[Image: “Ready 4,” by Kevin Dooley. (Found at Flickr, of course, and used here under a Creative Commons license. Thank you!) The Wonderland Cinema at 402 Front Street in Niles, Michigan, seems to be still in operation — but doesn’t have the same gritty exterior. When I checked the address via Google Street View, I found a building with one blank brick wall facing a side street — and some kind of what appeared to be corrugated-metal cladding on the other three sides. The funky sign has been replaced by a neon and/or LED thing mounted on a pole on the corner.]
From whiskey river (stanzas 2-3):
Our Valley
We don’t see the ocean, not ever, but in July and August
when the worst heat seems to rise from the hard clay
of this valley, you could be walking through a fig orchard
when suddenly the wind cools and for a moment
you get a whiff of salt, and in that moment you can almost
believe something is waiting beyond the Pacheco Pass,
something massive, irrational, and so powerful even
the mountains that rise east of here have no word for it.You probably think I’m nuts saying the mountains
have no word for ocean, but if you live here
you begin to believe they know everything.

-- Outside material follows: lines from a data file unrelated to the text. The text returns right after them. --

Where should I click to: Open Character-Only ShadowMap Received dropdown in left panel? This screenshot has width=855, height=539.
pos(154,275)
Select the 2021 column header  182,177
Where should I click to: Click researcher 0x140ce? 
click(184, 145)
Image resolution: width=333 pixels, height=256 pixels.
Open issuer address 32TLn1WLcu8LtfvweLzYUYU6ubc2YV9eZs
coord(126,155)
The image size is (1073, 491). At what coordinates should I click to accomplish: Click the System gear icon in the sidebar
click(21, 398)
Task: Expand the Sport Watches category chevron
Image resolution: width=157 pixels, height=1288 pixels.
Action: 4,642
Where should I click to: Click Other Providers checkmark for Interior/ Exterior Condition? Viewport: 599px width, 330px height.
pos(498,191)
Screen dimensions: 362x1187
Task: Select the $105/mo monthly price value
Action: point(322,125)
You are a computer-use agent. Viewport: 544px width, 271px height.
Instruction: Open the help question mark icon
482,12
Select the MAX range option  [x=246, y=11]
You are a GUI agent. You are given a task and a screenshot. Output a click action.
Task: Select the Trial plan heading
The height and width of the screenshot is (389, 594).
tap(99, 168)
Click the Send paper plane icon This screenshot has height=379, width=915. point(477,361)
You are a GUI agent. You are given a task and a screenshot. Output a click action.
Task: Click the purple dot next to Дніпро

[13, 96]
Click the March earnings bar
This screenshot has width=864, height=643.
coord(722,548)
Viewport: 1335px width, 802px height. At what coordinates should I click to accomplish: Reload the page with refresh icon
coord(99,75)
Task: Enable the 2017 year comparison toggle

They maintain that huge silence we think of as divine,
a silence that grows in autumn when snow falls
slowly between the pines and the wind dies
to less than a whisper and you can barely catch
your breath because you’re thrilled and terrified.You have to remember this isn’t your land.
It belongs to no one, like the sea you once lived beside
and thought was yours. Remember the small boats
that bobbed out as the waves rode in, and the men
who carved a living from it only to find themselves
carved down to nothing. Now you say this is home,
so go ahead, worship the mountains as they dissolve in dust,
wait on the wind, catch a scent of salt, call it our life.
(Philip Levine [source])
…and:
And then a man of forty or so, with a French accent, asked, “How do you achieve the presence of mind to initiate the writing of a poem?” And something cracked open in me, and I finally stopped hoarding and told them my most useful secret. The only secret that has helped me consistently over all the years that I’ve written. I said, “Well, I’ll tell you how. I ask a simple question. I ask myself: What was the very best moment of your day?” The wonder of it was, I told them, that this one question could lift out from my life exactly what I will want to write a poem about. Something I hadn’t known was important will leap out and hover there in front of me, saying I am—I am the best moment of the day. “Often,” I went on, “it’s a moment when you’re waiting for someone, or you’re driving somewhere, or maybe you’re just walking across a parking lot and admiring the oil stains and the dribbled tar patterns. One time it was when I was driving past a certain house that was screaming with sunlitness on its white clapboards, and then I plunged through tree shadows that splashed and splayed across the windshield. I thought, Ah, of course—I’d forgotten. You, windshield shadows, you are the best moment of the day.
(Nicholson Baker [source])
Not from whiskey river:
Seasoned
Not just in the sense
of salt and pepper
but also sweat on the pillow
The smell of me
in the tweed sport coat
That combination of old
smoke and faded sunlight
Seasoned as the woodpile
the wood collapsing in on itself
the logs drying out
cell by cell becoming
light as paper crumbly
as a story I once knew
Seasoned by the seasons
The quiet nothing of snow
The urgent return of the bud
The long lazy lapping of the lake
The turning again toward
nothing seasoned as my old shoes
jumbled up in the closet
Everywhere I’ve walked
in panic and fear sometimes
shuffling along I’m hard on shoes
I wear them out in no time
making a hole like a bullet hole
in the leather sole seasoned
by weeds the burnt grass
the kids going off
so we finally take a breath
My nicotine-seasoned fingernails
something like the taste
of balsamic vinegar drizzled
on a green tomato
The wind the new kind of wind
I notice again as if for the first time
One season turning toward the next
with everything about to happen
(Tim Nolan [source])
…and:
For the most part, when we go to psychologists, we don’t discuss how divorced we feel from nature, how destructive that can be, or the tonic value of reacquainting ourselves with nature’s charms, the charms we fell in love with when we were children, when nature was a kingdom of wonder, play, self-discovery, and freedom. A special loneliness comes from exiling ourselves from nature. But even my saying that will strike many people as a a romantic affectation. After all, we are civilized now, we don’t play by nature’s rules any more, we control our own destiny, we don’t need nature, right? That attitude is so deeply ingrained in our culture that most people take it for granted, assume it’s a given, and don’t worry about nature when they consider improving the important relationships in their lives. It’s a tragic oversight.